The logic of telco M&As

Metaratings
27 Apr 2015
00:00

Hutchison acquired O2. BT acquired EE. Years ago Hutchison sold Orange that is a part of EE, and BT divested O2. Nokia acquires Alcatel-Lucent and becomes the second largest network vendor, i.e. a business it planned to divest for some years. These are just some examples, but what does it tell about telco business and its long term planning?

Let’s take a look at some history. The former incumbent BT had one of the first mobile networks in the UK, Cellnet. It was first a joint-venture and then a wholly-owned BT subsidiary. In 2001 BT decided to spin it out and it became O2. And then in 2005 Telefónica acquired it. Now Hutchison (that also has “3” in the UK) has acquired O2.

Hutchison acquired a local operator in the UK in 1994 and re-branded it as Orange.
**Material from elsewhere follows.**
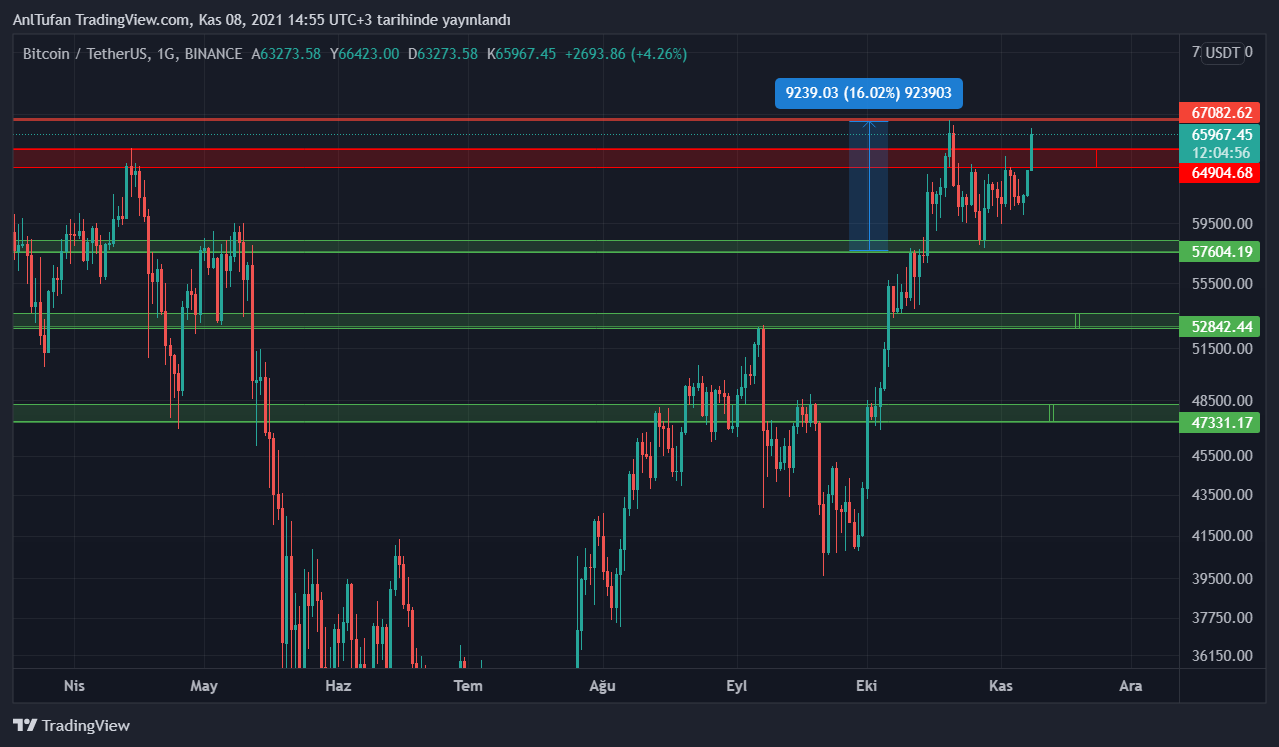Viewport: 1279px width, 747px height.
Task: Select the 'May' month on time axis
Action: tap(204, 685)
Then it came a part of Mannesmann (that was later acquired by Vodafone) until France Telecom acquired it in 2000. In 2013 France Telecom was re-branded as Orange. Orange UK merged with T-Mobile in 2010 and it was branded as EE. Now we could say BT acquired a business that Hutchison started in the UK and Hutchison acquired a business that BT started in the UK.
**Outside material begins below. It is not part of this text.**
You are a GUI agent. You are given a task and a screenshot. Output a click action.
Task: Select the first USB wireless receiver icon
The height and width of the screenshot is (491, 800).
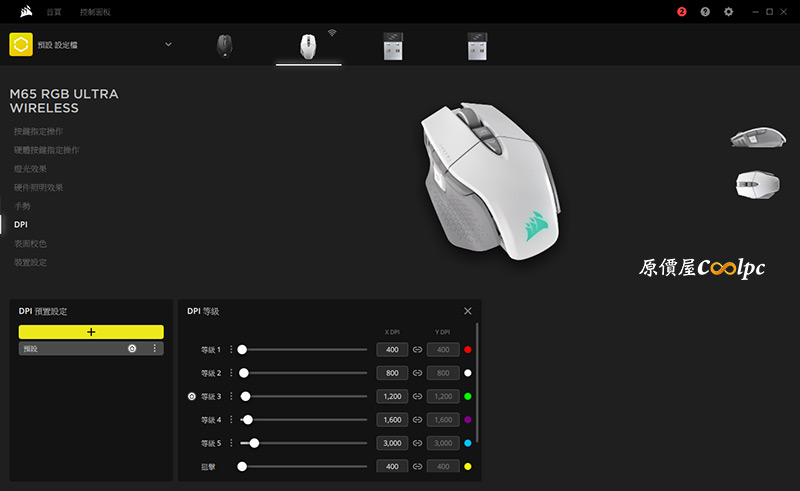tap(393, 46)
Alcatel and Lucent have long roots in their home countries, France and the USA. Lucent’s roots are in AT&T and the legendary Bell Labs. They had an important role to build telephone networks in those countries. In 1980’s and 1990’s telecom competition opened, regulation changes and mobile networks emerged. It also meant many changes for these companies.

Alcatel and Lucent started to lose business after the de-regulation and competition, but Nokia’s significant network business only started from it. In early 1990’s Nokia was an unknown small player and it had to, for example, cooperate for GSM base stations with Alcatel to get some credibility, but in the end Nokia made its own base stations, and became more successful than Alcatel in that business. Then Alcatel and Lucent had to merge in 2006, but it has been very difficult to get its business to profitability. Even in late 1990’s incumbent operators (e.g. BT and France Telecom) hesitated to buy networks from a newcomer, Nokia.
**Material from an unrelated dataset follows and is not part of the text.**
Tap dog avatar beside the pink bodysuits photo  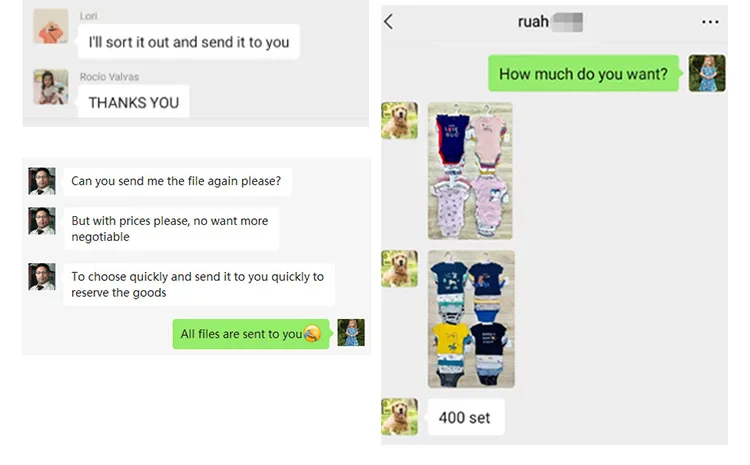(399, 120)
In 2006 Nokia was the leading mobile phone company and it saw more future in mobile phones than networks. Nokia decided to move its network business to a new joint-venture with Siemens that also wanted to get rid of the network business. Then Nokia’s phone business collapsed and Siemens wanted to fully get rid of the network business, and Nokia bought the JV in 2013 and two months later sold its phone business to Microsoft. And who knows to whom Microsoft will sell it next.

Nokia will become the second largest network vendor after the Alcatel-Lucent acquisition. It competes especially with Ericsson that has had a much more consistent strategy; the vendor has done networks for over 100 years. BT and Hutchison compete with Vodafone that has had much more consistent strategy in mobile services.

What can we conclude from this? Do these M&A’s have any logic to them? There have been several external factors for these decisions: 1) de-regulation and mobile networks changes the business in 1990’s, and it also meant fast growth in mobile business, 2) 3G license auctions became very expensive to some operators and they had to re-consider their resources in early 2000’s, 3) fixed-mobile has been a kind of long term opportunity but it hasn’t really been realized, 4) Apple changed the mobile phone business rules in 2007, 5) now companies look for synergies in mobile and fixed network investments, and IP technology also means many components of those networks are common.

We can see that companies have had good reasons for divestments, mergers and acquisitions. But at the same time we can say that they haven’t brought any significant difference compared to companies that have had much more consistent strategy. It would require much more analysis to make more exact conclusions from these different strategies, and maybe it is a good topic for academic and strategy consulting research.

But at least this history raises some questions over how much value short-term moves (often done for the finance market) actually create, compared to longer-term consistent strategies. Hopefully someone will publish more research on the strategies of these companies.